**WHAT TO DO**
What is needed is a word-for-word copy of the listing below, without pictures.

:: INPUT DATA ::

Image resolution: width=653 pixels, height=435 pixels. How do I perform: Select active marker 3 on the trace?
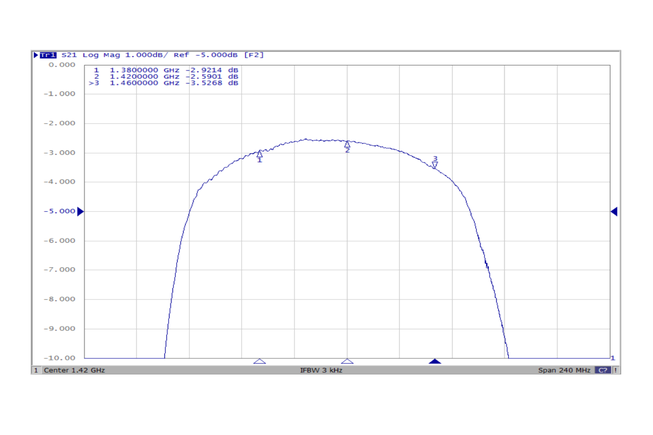point(435,162)
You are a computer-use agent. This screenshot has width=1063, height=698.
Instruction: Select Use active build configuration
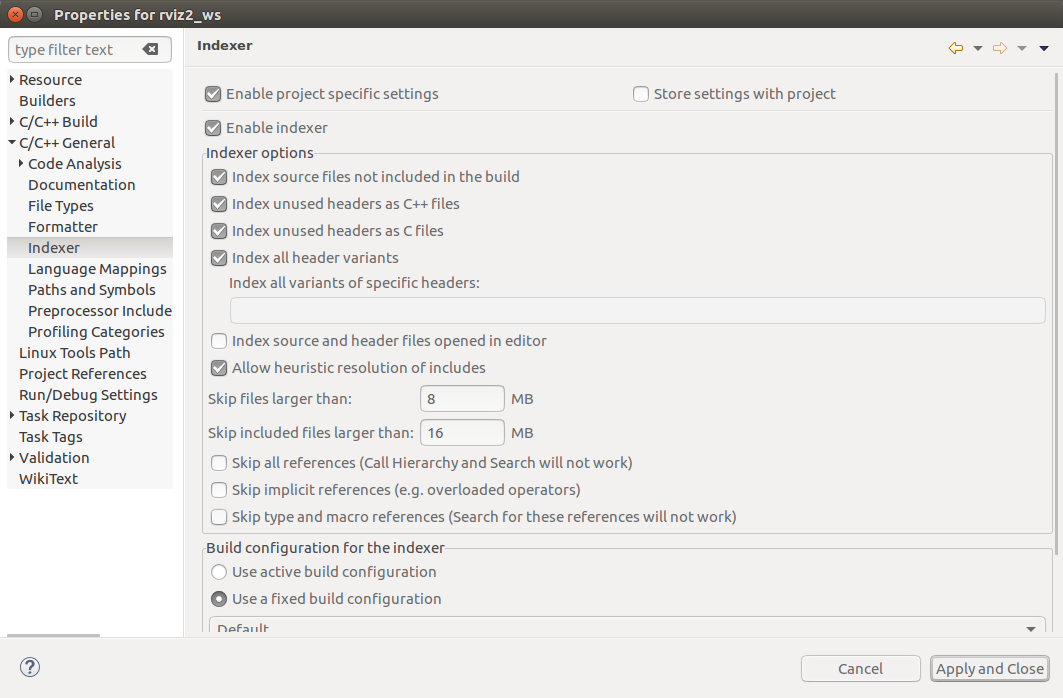pyautogui.click(x=219, y=572)
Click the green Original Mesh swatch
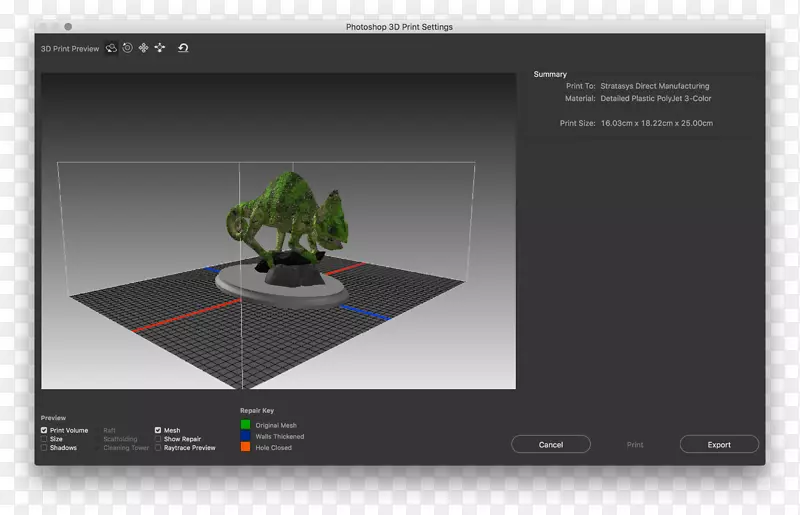 point(245,425)
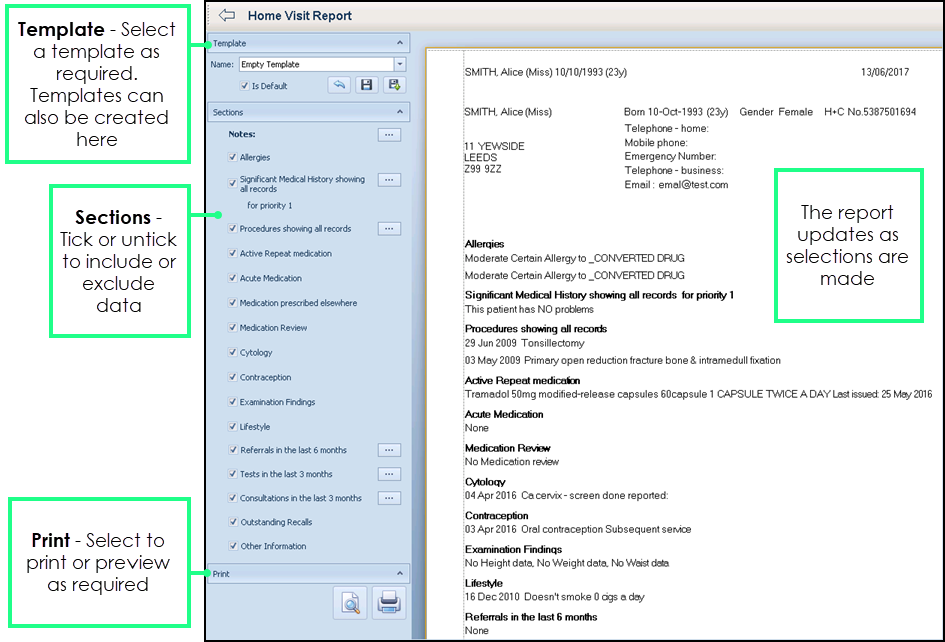Image resolution: width=945 pixels, height=642 pixels.
Task: Click the save-as template icon with green arrow
Action: coord(394,86)
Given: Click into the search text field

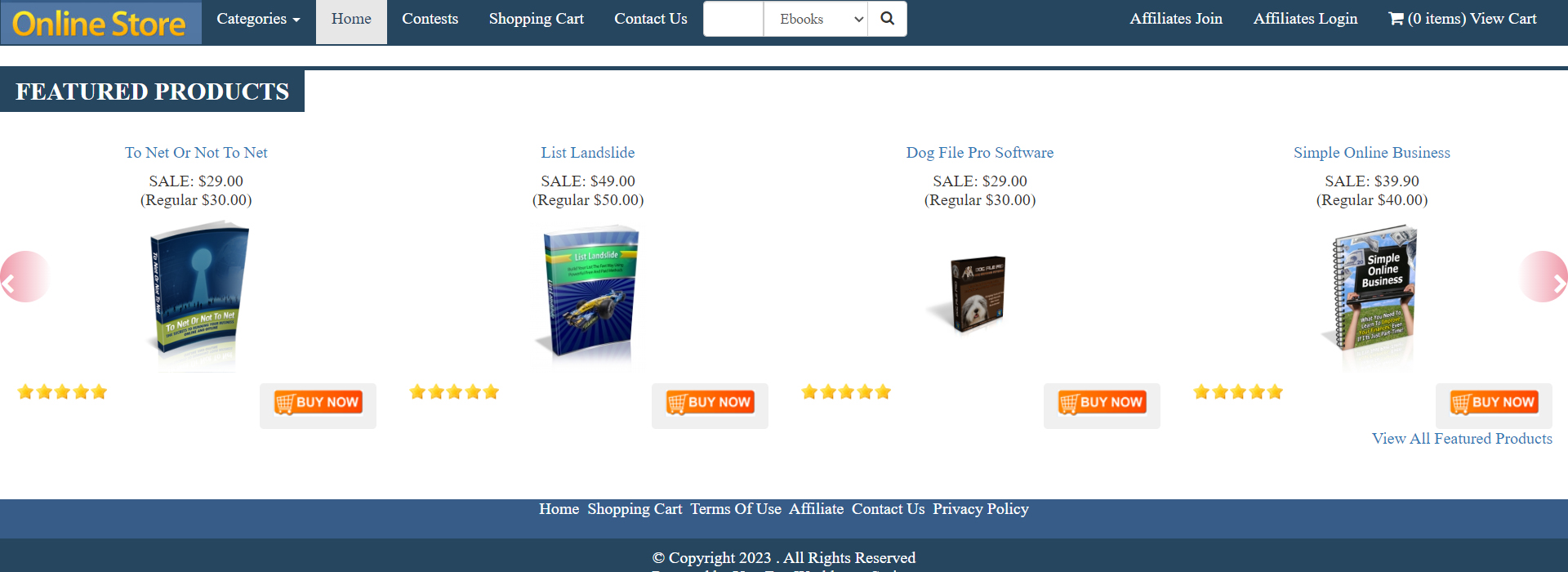Looking at the screenshot, I should (x=733, y=19).
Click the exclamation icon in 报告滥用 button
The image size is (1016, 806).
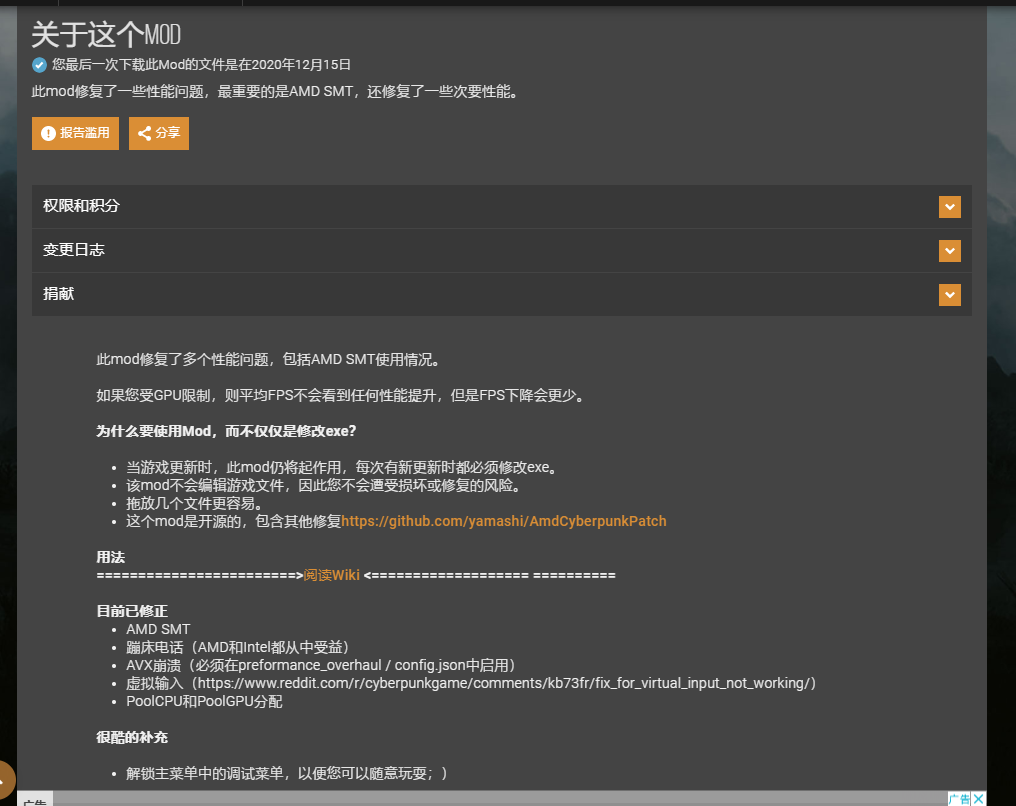tap(48, 133)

:::

**RESPONSE FOR THIS EXERCISE**
Image resolution: width=653 pixels, height=435 pixels. How do I perform: Select active marker 3 on the trace?
point(435,162)
You are a computer-use agent. This screenshot has width=1063, height=698.
Instruction: Select Use active build configuration
pyautogui.click(x=219, y=572)
Click the green Original Mesh swatch
 point(245,425)
Image resolution: width=945 pixels, height=642 pixels.
Task: Click the save-as template icon with green arrow
Action: coord(394,86)
Given: Click into the search text field

Looking at the screenshot, I should (x=733, y=19).
Click the exclamation icon in 报告滥用 button
The image size is (1016, 806).
tap(48, 133)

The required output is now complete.